“And pray what was there that I didn’t pretend?”

“Not, at any rate, to care for me as you cared for Amerigo and for Charlotte. They were much more interesting—it was perfectly natural. How couldn’t you like Amerigo?” Maggie continued.

Mrs. Assingham gave it up. “How couldn’t I, how couldn’t I?” Then, with a fine freedom, she went all her way. “How CAN’T I, how can’t I?”

It fixed afresh Maggie’s wide eyes on her. “I see—I see. Well, it’s beautiful for you to be able to. And of course,” she added, “you wanted to help Charlotte.”

“Yes”—Fanny considered it—“I wanted to help Charlotte. But I wanted also, you see, to help you—by not digging up a past that I believed, with so much on top of it, solidly buried. I wanted, as I still want,” she richly declared, “to help every one.”

It set Maggie once more in movement—movement which, however, spent itself again with a quick emphasis. “Then it’s a good deal my fault—if everything really began so well?”

Fanny Assingham met it as she could. “You’ve been only too perfect. You’ve thought only too much.”

But the Princess had already caught at the words. “Yes—I’ve thought only too much!” Yet she appeared to continue, for the minute, full of that fault. She had it in fact, by this prompted thought, all before her. “Of him, dear man, of HIM—!”

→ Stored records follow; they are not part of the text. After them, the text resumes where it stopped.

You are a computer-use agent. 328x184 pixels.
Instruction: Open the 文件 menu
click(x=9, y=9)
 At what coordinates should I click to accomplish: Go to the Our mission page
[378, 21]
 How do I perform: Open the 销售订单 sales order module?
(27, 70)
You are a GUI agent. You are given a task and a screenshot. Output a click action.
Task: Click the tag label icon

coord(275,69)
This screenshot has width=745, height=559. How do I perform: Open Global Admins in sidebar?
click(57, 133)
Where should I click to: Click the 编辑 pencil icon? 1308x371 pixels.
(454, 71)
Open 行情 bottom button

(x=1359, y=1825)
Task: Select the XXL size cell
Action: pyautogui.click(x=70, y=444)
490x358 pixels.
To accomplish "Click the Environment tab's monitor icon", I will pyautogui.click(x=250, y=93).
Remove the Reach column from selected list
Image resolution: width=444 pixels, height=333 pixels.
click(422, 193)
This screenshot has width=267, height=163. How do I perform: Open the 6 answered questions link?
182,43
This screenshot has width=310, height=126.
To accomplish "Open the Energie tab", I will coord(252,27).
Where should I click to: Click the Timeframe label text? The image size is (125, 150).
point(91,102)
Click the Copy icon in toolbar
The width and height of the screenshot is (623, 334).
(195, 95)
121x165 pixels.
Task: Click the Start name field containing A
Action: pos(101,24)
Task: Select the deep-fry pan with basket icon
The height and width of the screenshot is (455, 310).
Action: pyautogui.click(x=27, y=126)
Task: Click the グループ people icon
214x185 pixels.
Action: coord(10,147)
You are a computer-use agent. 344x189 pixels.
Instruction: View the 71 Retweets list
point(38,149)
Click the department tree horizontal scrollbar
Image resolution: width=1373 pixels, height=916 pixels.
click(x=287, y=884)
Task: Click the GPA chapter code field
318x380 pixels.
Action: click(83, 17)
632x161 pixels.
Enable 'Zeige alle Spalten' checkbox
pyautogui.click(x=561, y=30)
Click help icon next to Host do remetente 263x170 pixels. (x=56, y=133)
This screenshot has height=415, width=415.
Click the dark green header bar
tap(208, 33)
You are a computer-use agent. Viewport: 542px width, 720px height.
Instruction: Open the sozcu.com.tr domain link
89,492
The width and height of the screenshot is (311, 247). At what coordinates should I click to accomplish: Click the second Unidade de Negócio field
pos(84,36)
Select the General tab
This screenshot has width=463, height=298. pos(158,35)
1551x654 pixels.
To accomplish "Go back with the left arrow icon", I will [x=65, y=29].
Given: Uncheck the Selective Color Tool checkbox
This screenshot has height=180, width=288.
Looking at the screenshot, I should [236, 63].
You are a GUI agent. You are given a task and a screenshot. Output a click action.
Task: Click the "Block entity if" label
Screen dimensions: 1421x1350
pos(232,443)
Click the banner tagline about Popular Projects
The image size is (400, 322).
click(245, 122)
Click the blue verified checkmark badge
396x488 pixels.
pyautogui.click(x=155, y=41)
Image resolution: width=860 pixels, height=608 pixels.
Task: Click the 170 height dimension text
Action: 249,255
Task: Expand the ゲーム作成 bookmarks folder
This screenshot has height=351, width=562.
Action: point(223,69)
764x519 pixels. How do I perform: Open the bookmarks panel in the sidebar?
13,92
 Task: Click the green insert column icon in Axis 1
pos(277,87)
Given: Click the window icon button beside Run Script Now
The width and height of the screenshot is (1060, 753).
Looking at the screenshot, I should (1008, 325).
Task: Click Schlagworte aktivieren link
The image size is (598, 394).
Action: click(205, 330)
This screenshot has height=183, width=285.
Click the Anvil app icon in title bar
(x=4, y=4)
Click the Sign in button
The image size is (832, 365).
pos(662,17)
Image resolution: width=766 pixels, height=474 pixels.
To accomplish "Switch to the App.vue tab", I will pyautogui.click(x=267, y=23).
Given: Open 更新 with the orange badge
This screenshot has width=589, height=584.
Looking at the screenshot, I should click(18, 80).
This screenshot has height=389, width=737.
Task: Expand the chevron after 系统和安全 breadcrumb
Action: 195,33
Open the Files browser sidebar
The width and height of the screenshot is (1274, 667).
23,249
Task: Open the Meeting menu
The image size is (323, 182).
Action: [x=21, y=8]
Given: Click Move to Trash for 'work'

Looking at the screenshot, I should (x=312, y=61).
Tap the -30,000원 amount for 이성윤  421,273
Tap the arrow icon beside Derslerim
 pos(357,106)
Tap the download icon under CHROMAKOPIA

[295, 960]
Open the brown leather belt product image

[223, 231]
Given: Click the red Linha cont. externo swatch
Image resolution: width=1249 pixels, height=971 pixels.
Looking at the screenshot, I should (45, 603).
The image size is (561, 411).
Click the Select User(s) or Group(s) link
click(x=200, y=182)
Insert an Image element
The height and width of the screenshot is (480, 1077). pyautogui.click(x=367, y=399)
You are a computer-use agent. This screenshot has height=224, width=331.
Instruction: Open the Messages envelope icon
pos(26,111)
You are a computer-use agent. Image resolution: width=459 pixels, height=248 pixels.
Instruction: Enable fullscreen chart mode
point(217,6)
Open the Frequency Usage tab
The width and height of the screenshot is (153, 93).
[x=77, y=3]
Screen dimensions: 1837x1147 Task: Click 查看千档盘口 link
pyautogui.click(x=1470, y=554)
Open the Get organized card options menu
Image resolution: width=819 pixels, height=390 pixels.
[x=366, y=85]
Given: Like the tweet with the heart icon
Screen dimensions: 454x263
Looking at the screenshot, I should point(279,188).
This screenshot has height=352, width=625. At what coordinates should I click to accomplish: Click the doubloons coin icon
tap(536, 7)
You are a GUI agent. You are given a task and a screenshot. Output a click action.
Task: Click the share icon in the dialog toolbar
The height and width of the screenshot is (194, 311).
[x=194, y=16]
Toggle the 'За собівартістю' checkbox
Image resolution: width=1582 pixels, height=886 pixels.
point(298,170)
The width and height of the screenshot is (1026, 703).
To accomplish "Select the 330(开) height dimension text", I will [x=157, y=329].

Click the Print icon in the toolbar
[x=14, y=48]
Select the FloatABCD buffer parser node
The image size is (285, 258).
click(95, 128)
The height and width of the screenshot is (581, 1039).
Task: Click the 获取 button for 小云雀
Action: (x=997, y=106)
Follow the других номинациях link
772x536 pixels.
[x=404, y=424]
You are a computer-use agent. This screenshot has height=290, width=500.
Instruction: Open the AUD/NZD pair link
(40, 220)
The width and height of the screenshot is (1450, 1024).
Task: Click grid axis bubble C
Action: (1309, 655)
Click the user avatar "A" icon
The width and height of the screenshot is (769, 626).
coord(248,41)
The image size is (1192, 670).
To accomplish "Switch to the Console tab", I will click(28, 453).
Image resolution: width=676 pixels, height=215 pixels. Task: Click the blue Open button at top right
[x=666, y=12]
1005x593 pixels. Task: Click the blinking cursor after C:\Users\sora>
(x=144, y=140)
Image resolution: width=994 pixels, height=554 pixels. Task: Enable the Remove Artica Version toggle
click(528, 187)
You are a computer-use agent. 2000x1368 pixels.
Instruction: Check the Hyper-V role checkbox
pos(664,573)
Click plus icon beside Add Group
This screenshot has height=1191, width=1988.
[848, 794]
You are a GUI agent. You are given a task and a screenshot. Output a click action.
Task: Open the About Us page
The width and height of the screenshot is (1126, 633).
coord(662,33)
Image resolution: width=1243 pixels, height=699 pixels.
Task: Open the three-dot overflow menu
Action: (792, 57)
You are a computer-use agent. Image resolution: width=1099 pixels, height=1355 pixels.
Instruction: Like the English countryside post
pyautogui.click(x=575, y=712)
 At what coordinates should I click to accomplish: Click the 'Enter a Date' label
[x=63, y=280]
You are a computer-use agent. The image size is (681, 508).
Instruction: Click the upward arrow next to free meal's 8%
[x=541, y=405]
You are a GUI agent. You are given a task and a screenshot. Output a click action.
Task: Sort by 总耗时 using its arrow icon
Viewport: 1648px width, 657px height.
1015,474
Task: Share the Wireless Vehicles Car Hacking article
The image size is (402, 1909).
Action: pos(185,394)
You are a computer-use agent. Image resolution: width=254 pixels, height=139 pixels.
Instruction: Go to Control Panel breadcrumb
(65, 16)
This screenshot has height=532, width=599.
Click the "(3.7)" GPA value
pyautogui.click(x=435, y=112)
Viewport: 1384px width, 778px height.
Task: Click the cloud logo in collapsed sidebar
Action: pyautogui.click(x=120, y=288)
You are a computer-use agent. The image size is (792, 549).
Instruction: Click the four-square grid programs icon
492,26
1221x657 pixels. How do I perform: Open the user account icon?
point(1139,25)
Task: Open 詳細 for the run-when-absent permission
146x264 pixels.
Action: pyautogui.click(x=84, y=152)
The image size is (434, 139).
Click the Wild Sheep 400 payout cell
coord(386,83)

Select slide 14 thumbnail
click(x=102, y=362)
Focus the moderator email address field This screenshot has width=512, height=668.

Her friend, able to take in thus directly her vision of her father, watched her with a new suspense. THAT way might safety lie—it was like a wider chink of light. “He believed—with a beauty!—in Charlotte.”

“Yes, and it was I who had made him believe. I didn’t mean to, at the time, so much; for I had no idea then of what was coming. But I did it, I did it!” the Princess declared.